Fisterra no existe en el vacío sino en el corazón de la Costa da Morte, ese tramo de litoral que se extiende desde Malpica hasta Muros y que ha sido durante siglos el terror de los navegantes del Atlántico Norte. Los vientos, las corrientes y la proliferación de bajos rocosos hundieron aquí a cientos de embarcaciones: galeones españoles, buques ingleses, petroleros del siglo XX. El nombre no es metáfora sino estadística.
Esta historia de naufragios ha dejado una herencia cultural peculiar, reflejada en las museos del naufragio de la zona y en una relación con el mar que en la costa gallega mezcla el respeto, la dependencia y una melancolia estructural que ningún buen tiempo logra borrar del todo. Los marineros de esta costa no han temido al mar: lo han trabajado, lo han sufrido y, con la paciencia que da saber que el Atlántico siempre gana a largo plazo, han aprendido a vivir a su lado sin hacerse demasiadas ilusiones.

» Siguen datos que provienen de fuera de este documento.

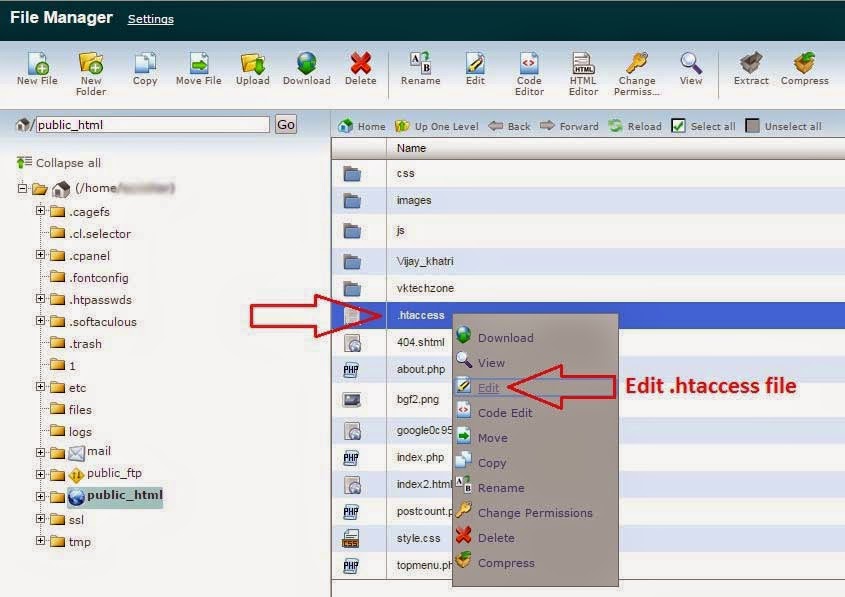Choose Edit from the context menu
This screenshot has height=597, width=845.
point(489,387)
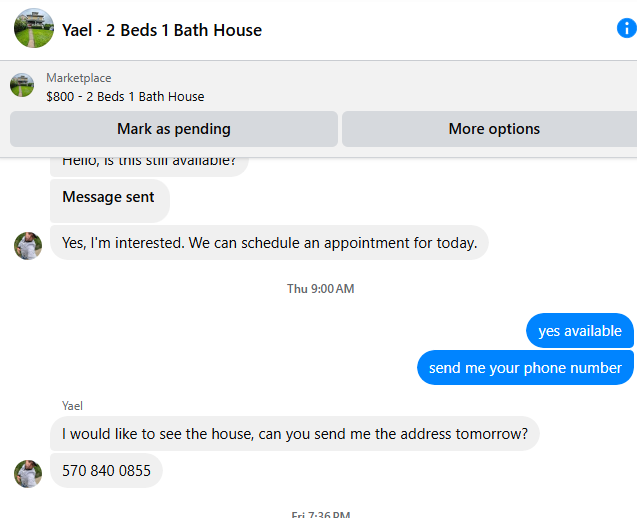This screenshot has height=518, width=637.
Task: Click Yael's profile picture in header
Action: click(x=34, y=29)
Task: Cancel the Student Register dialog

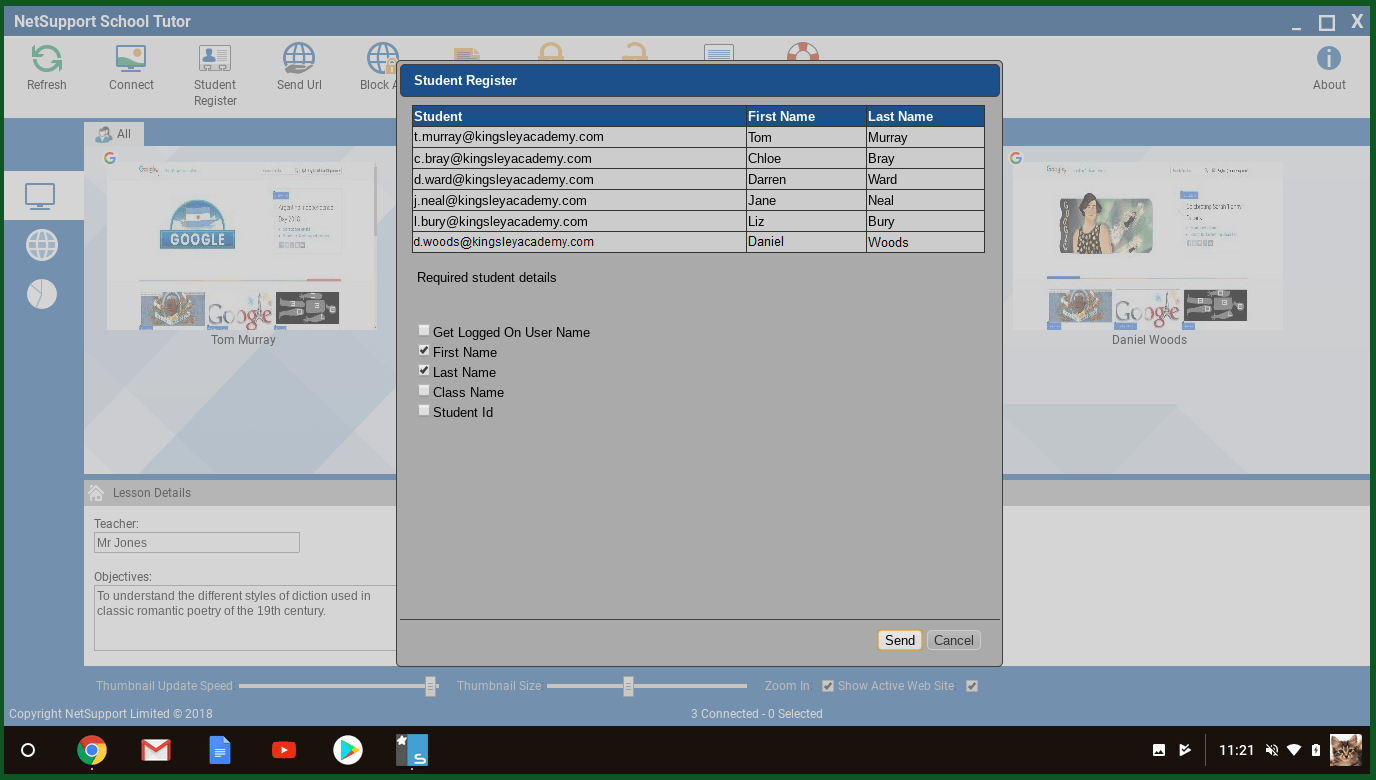Action: [953, 640]
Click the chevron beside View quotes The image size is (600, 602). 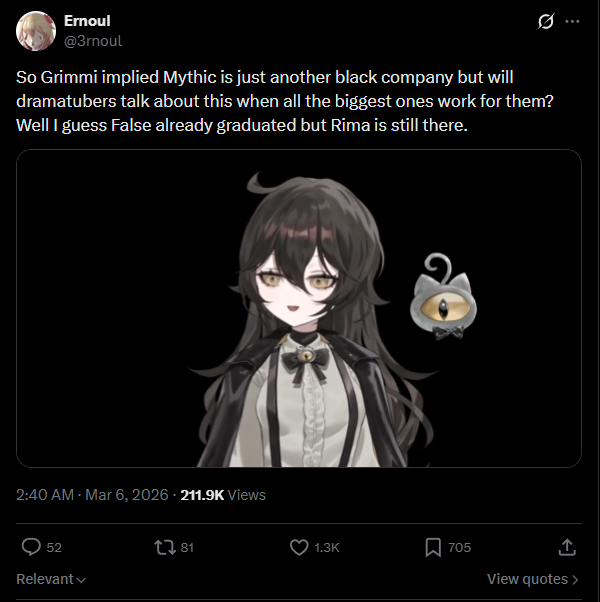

La puesta de sol es, sin ningún género de dudas, el motivo principal de visita. Y como Fisterra mira al oeste sobre el océano abierto, las condiciones para contemplarla son potencialmente perfectas en cualquier época del año, con el matiz importante de que Galicia es Galicia y el cielo puede cubrirse de nubes en el tiempo que uno tarda en sacar el trípode del coche.
Los meses de julio y agosto son los más concurridos, con la carretera de acceso al faro convertida en un ejercicio colectivo de paciencia automovilística. Septiembre y octubre ofrecen las mejores condiciones: luz dorada, menos visitantes, temperaturas todavía razonables y una probabilidad estadísticamente superior de cielos despejados al atardecer. En invierno, el cabo es otra cosa completamente: viento que dobla a los pocos visitantes que se atreven, olas que rompen contra los acantilados con una energía que recuerda que el océano no tiene ningún interés particular en resultar fotogénico, y una soledad que los amantes del paisaje atlántico en estado puro consideran el mayor lujo disponible en la Península.
El pueblo de Fisterra —a tres kilómetros del cabo— merece una parada independiente: puerto pesquero activo, marisco de primera calidad y la atmósfera tranquila de un lugar que lleva siglos siendo el último antes del fin del mundo sin haber perdido del todo la perspectiva al respecto.